To overcome the challenge of delivering multiple edits into one animal that will give them the traits of an extinct species — such as the 20 that were used to create dire wolves — Lamm said Colossal is using an AI-assisted guide to design and package clusters of different gene editing modalities. But they’re not just playing a numbers game with the edits — the process has to be efficient to minimize off-target effects as well.
“Every time you have some level of cell toxicity. The cells have to recover … and we have to make sure it all works,” Lamm explained.
The highest mark Colossal has been able to hit so far is 95 edits with 95% efficiency.
“That’s huge,” Lamm said. “No one’s ever done that before.”
And over time, Lamm believes that process could be scaled up to 1,000 edits or more. While that could be far more edits than a drug developer needs to create an effective therapy, the breakthrough could change how multi-genetic diseases are treated, Lamm said.
“It could be very applicable for everything from mRNA vaccines to human genome therapies,” Lamm said.
Insights from non-human modeling
By regulatory design, pharma companies focus their research on a small number of animal species such as non-human primates and mice. Elephants, for example, aren’t usually on the research agenda.
“It’s not like you’re going to find a Charles River lab with 100 elephants in it,” Lamm quipped.
But there’s a lot to be learned about human health from elephants and the wider animal kingdom in general.
For one of its de-extinction projects, Colossal plans to create a “cold-resistant elephant with all the core biological traits of the woolly mammoth” — an endeavor that requires building a reference genome for elephants. As part of its research, Colossal scientists have been figuring out how to regulate a protein called P53, widely believed to be a tumor suppressor responsible for elephants’ low cancer rates.
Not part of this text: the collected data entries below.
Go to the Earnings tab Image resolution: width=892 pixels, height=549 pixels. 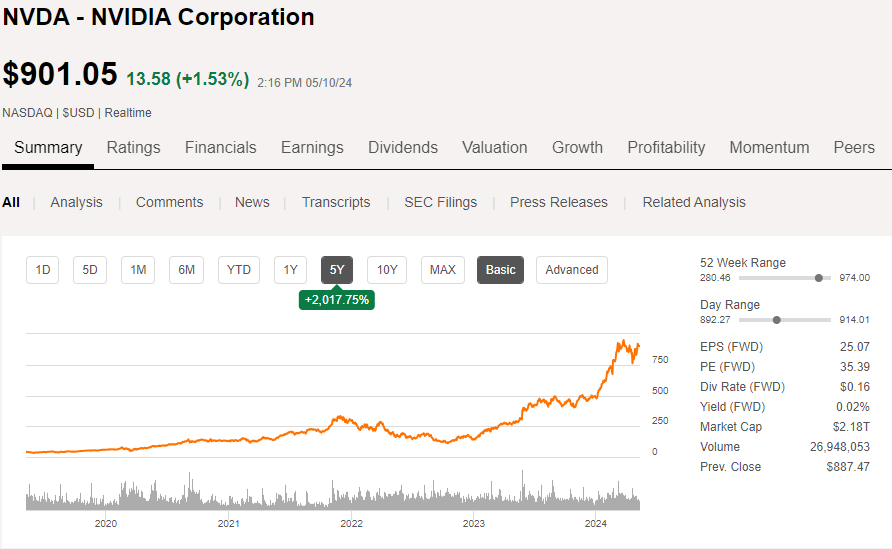coord(312,148)
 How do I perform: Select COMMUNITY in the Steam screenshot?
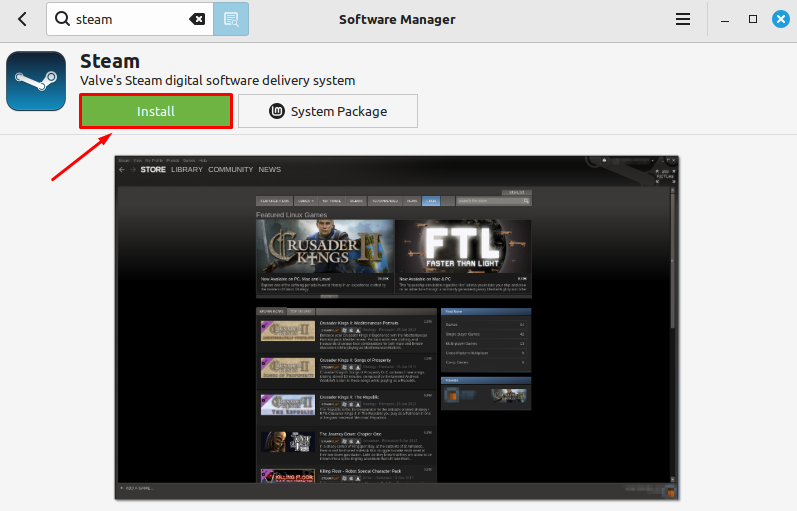230,170
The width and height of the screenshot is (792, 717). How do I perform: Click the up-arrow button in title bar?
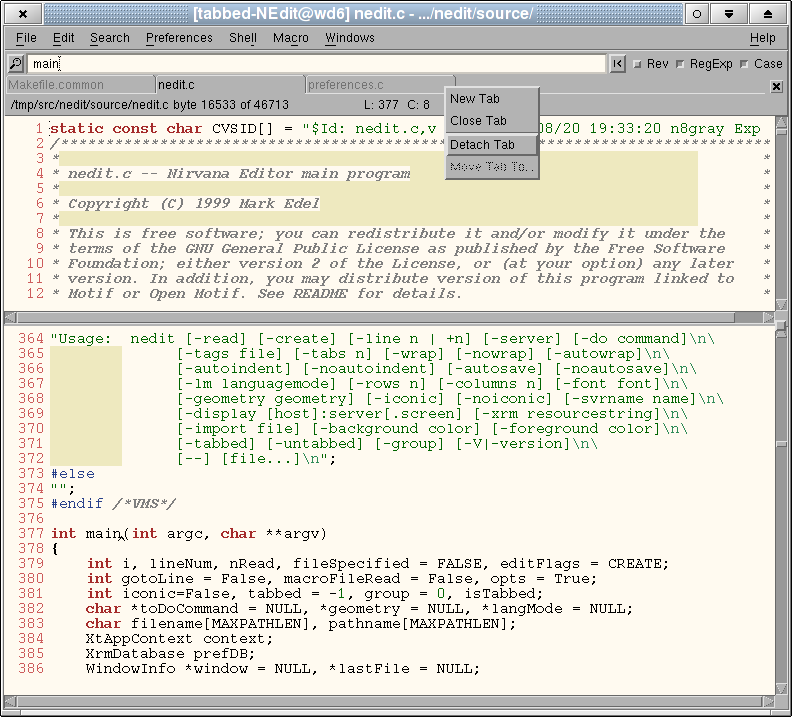(x=768, y=13)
Learning how P53 can be turned up or down could clear a path toward understanding how humans can better fight cancer. And while Colossal doesn’t currently plan to bring those insights into the medical field, Lamm has indicated that the opportunity could be there for partners in the healthcare industry.
Similarly, Colossal’s research into dodo birds could illuminate how immune systems work in avian species, bringing a better understanding of how to suppress infectious diseases like the bird flu.
Overall, with each de-extinction process, Lamm said Colossal is building a dataset of the genome for different animals that could lend itself to scientific research into a range of healthcare challenges.
Artificial womb development
Scientists have been pushing for years to develop artificial wombs that could offer a lifeline to babies born too prematurely to survive.
“The de-extinction stuff doesn’t feel like sci-fi anymore,” Lamm said. “But the artificial womb does.”
Colossal’s work growing embryos outside a womb could help set the stage for that advancement. To grow its modified clone embryos before they’re implanted into surrogate animals, Lamm said Colossal has developed a unique media mixture and hydrogel matrix that works inside a microfluids device. The technology allows embryos to grow for longer than the typical time human embryos last in a lab setting.
“Even if that doesn’t yield an artificial womb today, that’s a step function in terms of what can be done in the space,” Lamm said.
The technology could also be a boon to IVF where human embryos are monitored in a lab before being transferred into a uterus.
“If we can have a system that helps developing embryos be the healthiest they can be before they’re frozen or implanted, that’s awesome,” Lamm said, adding that he’s “bullish” on the prospects of Colossal’s work in this arena having a direct impact on human healthcare and one day generating new spinouts from the company.